• [RAW DATA]:
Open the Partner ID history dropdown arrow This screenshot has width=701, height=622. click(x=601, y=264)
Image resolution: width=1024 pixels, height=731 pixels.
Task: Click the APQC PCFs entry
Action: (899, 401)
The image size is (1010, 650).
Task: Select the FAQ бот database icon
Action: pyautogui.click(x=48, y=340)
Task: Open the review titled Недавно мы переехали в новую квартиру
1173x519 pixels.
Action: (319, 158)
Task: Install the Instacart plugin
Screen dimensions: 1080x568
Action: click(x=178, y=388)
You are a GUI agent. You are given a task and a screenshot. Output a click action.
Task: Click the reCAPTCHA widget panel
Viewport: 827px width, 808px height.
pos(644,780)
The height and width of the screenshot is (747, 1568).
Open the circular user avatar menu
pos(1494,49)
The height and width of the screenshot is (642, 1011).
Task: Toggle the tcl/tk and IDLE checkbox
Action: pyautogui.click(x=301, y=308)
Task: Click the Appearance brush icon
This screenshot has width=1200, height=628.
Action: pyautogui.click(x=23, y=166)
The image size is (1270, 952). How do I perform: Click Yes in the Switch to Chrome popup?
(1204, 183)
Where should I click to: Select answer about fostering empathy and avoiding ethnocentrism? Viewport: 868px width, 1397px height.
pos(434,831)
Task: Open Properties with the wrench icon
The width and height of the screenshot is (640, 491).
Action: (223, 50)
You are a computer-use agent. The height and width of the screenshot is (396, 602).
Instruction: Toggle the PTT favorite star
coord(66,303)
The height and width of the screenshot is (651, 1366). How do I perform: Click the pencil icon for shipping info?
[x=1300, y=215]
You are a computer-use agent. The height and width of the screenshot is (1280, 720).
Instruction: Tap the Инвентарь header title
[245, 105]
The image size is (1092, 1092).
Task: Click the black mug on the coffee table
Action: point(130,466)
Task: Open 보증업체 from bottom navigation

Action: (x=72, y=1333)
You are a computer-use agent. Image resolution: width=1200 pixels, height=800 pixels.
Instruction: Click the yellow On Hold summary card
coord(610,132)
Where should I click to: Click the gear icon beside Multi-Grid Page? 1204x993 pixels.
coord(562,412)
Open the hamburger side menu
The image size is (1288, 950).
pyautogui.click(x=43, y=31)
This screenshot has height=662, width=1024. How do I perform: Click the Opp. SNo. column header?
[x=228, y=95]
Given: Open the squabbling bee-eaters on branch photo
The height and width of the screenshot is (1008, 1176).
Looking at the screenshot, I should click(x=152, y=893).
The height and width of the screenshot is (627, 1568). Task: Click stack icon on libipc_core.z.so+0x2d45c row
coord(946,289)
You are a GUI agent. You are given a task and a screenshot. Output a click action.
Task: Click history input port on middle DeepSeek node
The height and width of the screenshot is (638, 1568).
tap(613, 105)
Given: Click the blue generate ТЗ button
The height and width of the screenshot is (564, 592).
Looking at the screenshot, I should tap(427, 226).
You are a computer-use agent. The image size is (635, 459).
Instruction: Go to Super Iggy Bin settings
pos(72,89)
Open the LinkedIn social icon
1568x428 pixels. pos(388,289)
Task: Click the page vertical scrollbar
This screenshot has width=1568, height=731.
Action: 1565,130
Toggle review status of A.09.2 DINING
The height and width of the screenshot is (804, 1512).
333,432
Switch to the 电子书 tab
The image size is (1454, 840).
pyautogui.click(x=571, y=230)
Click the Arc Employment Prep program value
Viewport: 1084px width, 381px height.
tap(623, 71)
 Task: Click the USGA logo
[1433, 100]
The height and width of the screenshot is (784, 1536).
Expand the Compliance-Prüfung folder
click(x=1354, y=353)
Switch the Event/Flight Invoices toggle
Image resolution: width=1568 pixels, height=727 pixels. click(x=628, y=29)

• [WORK REQUIRED]:
Repeat all the records without altering a single word.

• [ANSWER BELOW]:
Open the Partner ID history dropdown arrow This screenshot has width=701, height=622. click(x=601, y=264)
Image resolution: width=1024 pixels, height=731 pixels.
Task: Click the APQC PCFs entry
Action: (899, 401)
The image size is (1010, 650).
Task: Select the FAQ бот database icon
Action: pyautogui.click(x=48, y=340)
Task: Open the review titled Недавно мы переехали в новую квартиру
1173x519 pixels.
Action: (319, 158)
Task: Install the Instacart plugin
Screen dimensions: 1080x568
Action: click(x=178, y=388)
You are a GUI agent. You are given a task and a screenshot. Output a click action.
Task: Click the reCAPTCHA widget panel
Viewport: 827px width, 808px height.
pos(644,780)
The height and width of the screenshot is (747, 1568).
Open the circular user avatar menu
pos(1494,49)
The height and width of the screenshot is (642, 1011).
Task: Toggle the tcl/tk and IDLE checkbox
Action: pyautogui.click(x=301, y=308)
Task: Click the Appearance brush icon
This screenshot has width=1200, height=628.
Action: pyautogui.click(x=23, y=166)
The image size is (1270, 952). How do I perform: Click Yes in the Switch to Chrome popup?
(1204, 183)
Where should I click to: Select answer about fostering empathy and avoiding ethnocentrism? Viewport: 868px width, 1397px height.
pos(434,831)
Task: Open Properties with the wrench icon
The width and height of the screenshot is (640, 491).
Action: (223, 50)
You are a computer-use agent. The height and width of the screenshot is (396, 602).
Instruction: Toggle the PTT favorite star
coord(66,303)
The height and width of the screenshot is (651, 1366). How do I perform: Click the pencil icon for shipping info?
[x=1300, y=215]
You are a computer-use agent. The height and width of the screenshot is (1280, 720).
Instruction: Tap the Инвентарь header title
[245, 105]
The image size is (1092, 1092).
Task: Click the black mug on the coffee table
Action: point(130,466)
Task: Open 보증업체 from bottom navigation

Action: (x=72, y=1333)
You are a computer-use agent. Image resolution: width=1200 pixels, height=800 pixels.
Instruction: Click the yellow On Hold summary card
coord(610,132)
Where should I click to: Click the gear icon beside Multi-Grid Page? 1204x993 pixels.
coord(562,412)
Open the hamburger side menu
The image size is (1288, 950).
pyautogui.click(x=43, y=31)
This screenshot has height=662, width=1024. How do I perform: Click the Opp. SNo. column header?
[x=228, y=95]
Given: Open the squabbling bee-eaters on branch photo
The height and width of the screenshot is (1008, 1176).
Looking at the screenshot, I should click(x=152, y=893).
The height and width of the screenshot is (627, 1568). Task: Click stack icon on libipc_core.z.so+0x2d45c row
coord(946,289)
You are a GUI agent. You are given a task and a screenshot. Output a click action.
Task: Click history input port on middle DeepSeek node
The height and width of the screenshot is (638, 1568).
tap(613, 105)
Given: Click the blue generate ТЗ button
The height and width of the screenshot is (564, 592).
Looking at the screenshot, I should tap(427, 226).
You are a computer-use agent. The image size is (635, 459).
Instruction: Go to Super Iggy Bin settings
pos(72,89)
Open the LinkedIn social icon
1568x428 pixels. pos(388,289)
Task: Click the page vertical scrollbar
This screenshot has width=1568, height=731.
Action: 1565,130
Toggle review status of A.09.2 DINING
The height and width of the screenshot is (804, 1512).
333,432
Switch to the 电子书 tab
The image size is (1454, 840).
pyautogui.click(x=571, y=230)
Click the Arc Employment Prep program value
Viewport: 1084px width, 381px height.
tap(623, 71)
 Task: Click the USGA logo
[1433, 100]
The height and width of the screenshot is (784, 1536).
Expand the Compliance-Prüfung folder
click(x=1354, y=353)
Switch the Event/Flight Invoices toggle
Image resolution: width=1568 pixels, height=727 pixels. click(x=628, y=29)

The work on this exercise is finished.